Встречу назначили там, где лучше всего, — у Ляли, всё там же, в её деревянном старом доме-скворешнике, где любили мы все тогда вечерами порой собираться. Почему? Потому что Ляля была бесконечно добра и неизменно приветлива с нами, своими гостями. Потому что в её обиталище было всем хорошо. Атмосфера была там особая. Аура, как обычно теперь говорят. И ещё потому, что сердечным теплом и душевным светом наделена была сама хозяйка, худющая, симпатичная, рыжая Ляля, настолько щедро, действительно, что хватало его, полагаю, на добрую половину тогдашней московской богемы, а уж для хороших, избранных, любимых друзей — и подавно.

Потому что не где-нибудь, а именно здесь, у Ляли, предложили прекрасные дамы нам увидеться и познакомиться, наконец, Аркадий Акимович согласился весьма охотно. Здесь, у неё, — всем было радостно и спокойно. Здесь — все чувствовали себя уверенно и свободно. Здесь, наконец, с гарантией, все были — только свои. По той же причине, уже уставший тогда от всех этих обязательных, ритуальных, непрерывных чтений стихов, сознательно избегавший неприятного для меня, опасного общества некоторых, и даже многих, смогистов, и особенно тех, которые почему-то себя таковыми считали и шумно трезвонили от этом на всех углах, а на деле-то ровным счётом никакого к содружеству нашему отношения не имели, сторонившийся, всё решительнее, всяческой псевдобогемной, расхристанной суеты, всё более уходящий в творчество, постоянно пишущий новые книги стихов, одну за другой, то есть, по существу, непрерывно, серьёзно работающий, несмотря на то, что, по странной для меня, нелепой инерции, продолжал я всё ж обрастать легендами разнообразными и домыслами, в которых было вдосталь всяческой путаницы, а уж слухов невероятных обо мне, как об этаком гении молодом, с поведением, ясно, соответствующим, и сопутствующими приключениями, расползалось тогда, ходило, разлеталось, дробясь и множась без конца, несусветное множество, и всё это оптом, тогда уже, просто страшно мне надоело, хотя понимал я, конечно: что делать, это — Москва, хлебом её не корми, только дай подольше посплетничать, вволю повосторгаться, избрать для себя, пускай и на время, кумира, героя, — так вот, всё по той же причине, что на вечер у Ляли Островской соберутся только свои, повидаться со Штейнбергом сразу же согласился, конечно, и я. О чём и было ему напрямую вскорости сказано. И что ему, из-за нежданного совпадения наших линий поведения и тогдашних твёрдых позиций жизненных, заранее, до знакомства нашего, очень понравилось. О чём, понятное дело, сказано было и мне. Таковы были прежние нравы и привычки прежние наши — ничего от друзей хороших в нашем славном кругу не скрывать.
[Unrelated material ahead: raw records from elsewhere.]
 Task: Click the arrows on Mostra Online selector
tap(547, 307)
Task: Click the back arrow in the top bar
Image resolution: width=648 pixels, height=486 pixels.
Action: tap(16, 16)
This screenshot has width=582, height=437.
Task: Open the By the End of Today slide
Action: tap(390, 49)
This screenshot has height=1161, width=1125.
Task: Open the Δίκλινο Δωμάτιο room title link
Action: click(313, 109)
Встреча была назначена — и вот она состоялась. Мы — Штейнберг, почётный, серьёзный гость, три Натальи (Горбаневская, Светлова, моя тогдашняя супруга Наташа Кутузова) и я — собрались вечерком у Ляли. Произошло знакомство. И так всё естественно получилось, что показалось мне, будто знаком я с Аркадием Акимовичем давным-давно. Мне полагалось — читать стихи. Для того, собственно, и собрались. Штейнберг очень хотел меня послушать. Мы все сидели за столом, в комнате, той, что побольше. На столе, по традиции, — несколько бутылок сухого вина, приготовленная Лялей лёгкая закуска. На одном торце стола — восседал колоритнейший, ведь и не крупный вовсе, а просто — крепкий, жилистый, но производивший монументальное впечатление Аркадий Акимович. На другом торце стола — сидел я. По бокам — расположились дамы. Начали мы с того, что немного выпили. Причём Акимыч и выпивал-то не банально, а по-особенному, очень по-своему, радостно, артистично, красиво. Появилось у всех и настроение — слушать стихи. Пришлось мне читать.

Я читал, как и почти всегда в те годы, не заглядывая в тексты, читал — что в голову придёт, совершенно переключившись на звучащую речь, прикрыв глаза и заново каждый раз переживая, будто сызнова его, прямо сейчас, по ходу чтения, сочиняя, каждое стихотворение, разволновавшись, настроившись на звук, незаметно войдя в состояние своеобразного транса, поющего, ритмически насыщенного, завораживающего и подчиняющего себе, всей этой непостижимым образом изливавшейся когда-то из меня, изнутри, из души, из сердца, свободной, светящейся музыке, воспроизвести которую, наверное, уже невозможно, во всяком случае — сложно, вовлекающее в это поющее, шепчущее, бормочущее, кличущее действо, тут же, на месте, мною создаваемое — непонятно как, по чутью, по наитию, на одном бесконечно долгом, широком, глубоком дыхании, — всех окружающих. Я читал — не помню уж, сколько времени, да и неважно это, но читал, наверное, довольно долго, покуда, выплеснув из себя эту музыку, измученный неминуемым напряжением, внутренним своим сосредоточением, не перестал вдруг читать и не открыл, словно пробудившись, глаза.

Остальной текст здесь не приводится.